In other sub-sectors, direct information is available to varying
extents. It comes mainly from the balance sheets of the individual
entities and not from groups’ balance sheets. Thus, the
non-consolidated accounts provide a complete picture of the financial
transactions, assets and liabilities of the institutional units
classified under the same sector/sub-sector.
The information may be very detailed for some sub-sectors (central
banks, credit institutions, securities and derivative dealers, mutual
funds, central government, local government, social security funds),
including information on counterparts that permit very accurate
consolidation. Regarding financial institutions, the information comes
from balance sheets transmitted to the Banque de France, partly for
prudential reasons. For general government, it comes from direct
accounting information transmitted by public entities to the
Department of Public Accounts.
The central bank sub-sector includes two entities: the “Banque de
France” and the “Institut d’Emission des Territoires d’Outre Mer”
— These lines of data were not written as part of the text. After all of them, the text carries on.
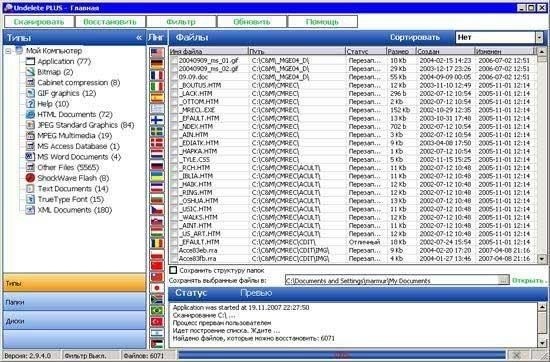Choose the French flag language icon
The height and width of the screenshot is (362, 550).
(x=157, y=75)
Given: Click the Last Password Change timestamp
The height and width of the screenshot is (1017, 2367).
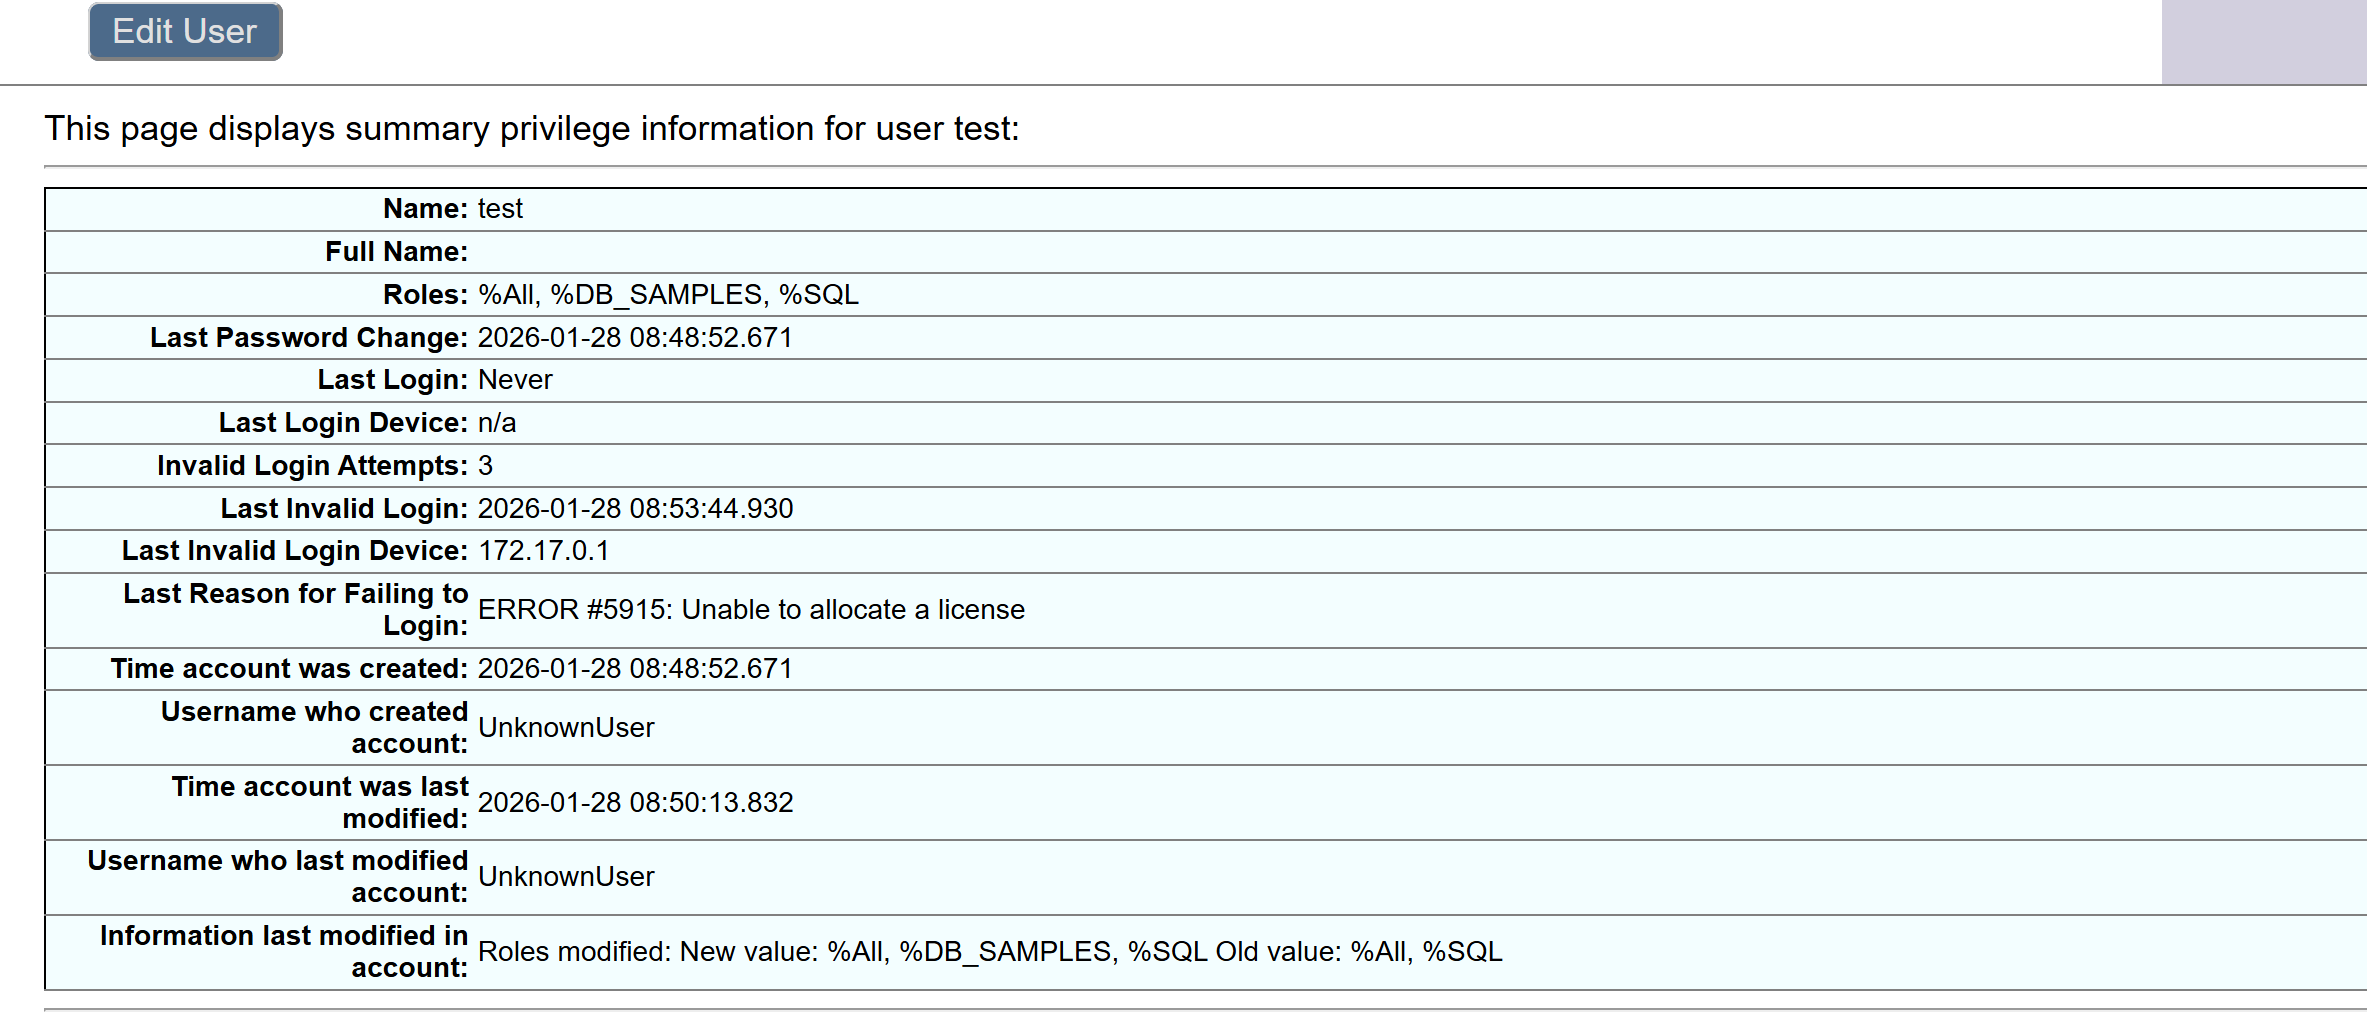Looking at the screenshot, I should [635, 338].
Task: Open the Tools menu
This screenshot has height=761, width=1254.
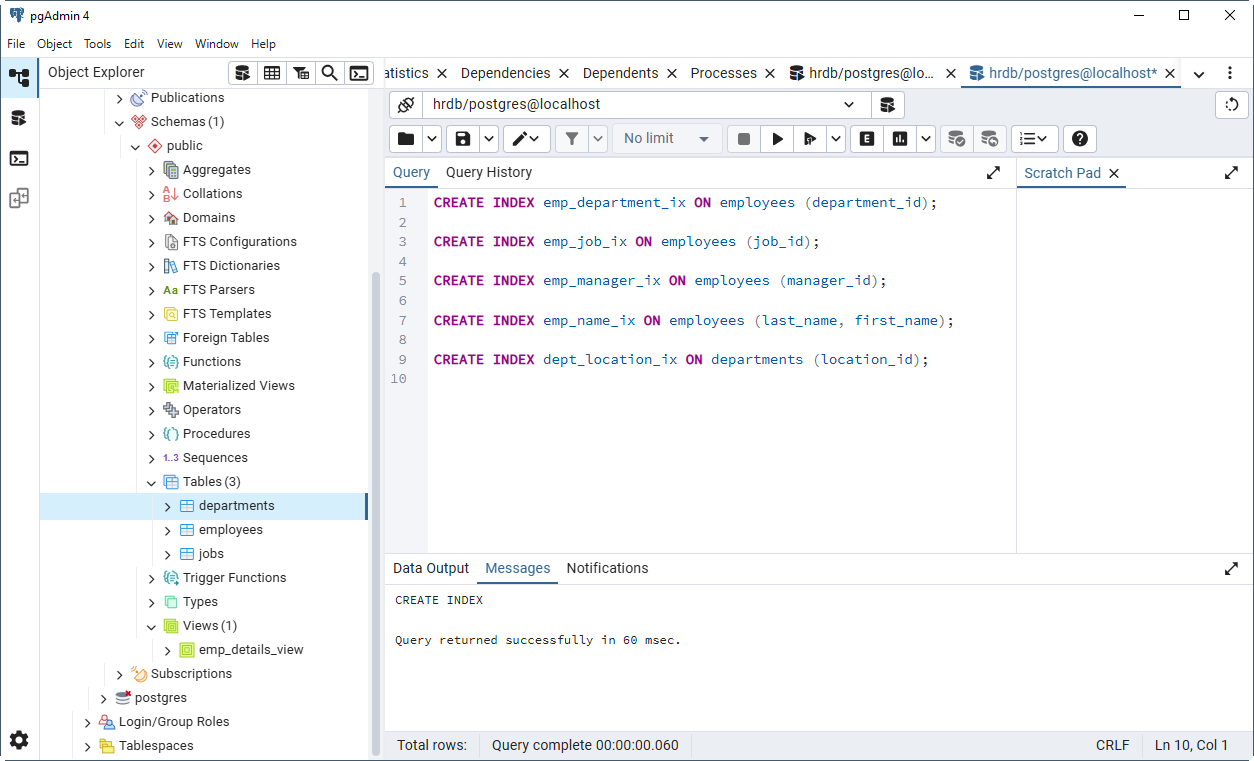Action: tap(97, 44)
(IEDOM - the French overseas departments note-issuing bank), which is
in charge of implementing the monetary policy and issuing euro in
overseas regions on behalf of the Banque de France. Reciprocal loans
between IEDOM and the Banque de France financing the supply of euro
banknotes in overseas regions are thus eliminated from the
consolidated accounts.
Information on counterparts is limited for other sub-sectors (insurance
corporations, non-financial corporations) and has to be estimated in
many cases. Estimates are based mainly on elements of balance sheets
transmitted by corporations to the Ministry of Finance for fiscal
purposes.
3.
Results of consolidation in 2001
--------------------------------
The comparison between consolidated and non-consolidated data is
clearly relevant for macro-financial analysis.
Regarding financial institutions, 69% of currencies and deposits held
and 39% of currencies and deposits incurred are held or incurred
inside the sector. This holds equally true for 55% of loans incurred.
However, only 5% of loans granted are granted to financial
institutions, which is quite logical. Among market operations, 45% of
derivatives held, 46% of derivatives incurred, 39% of short-term
securities held and 49% of short-term securities incurred have a
financial institution as counterpart. Thus, it is obvious that
intra-sector transactions are considerable. Moreover, these
intra-sector transactions need to be added to a large part of the
transactions carried out with the “Rest of the world” in order to
measure the financial links between financial institutions. For
example, the share of derivatives contracted between resident or
foreign financial institutions is estimated at 90%.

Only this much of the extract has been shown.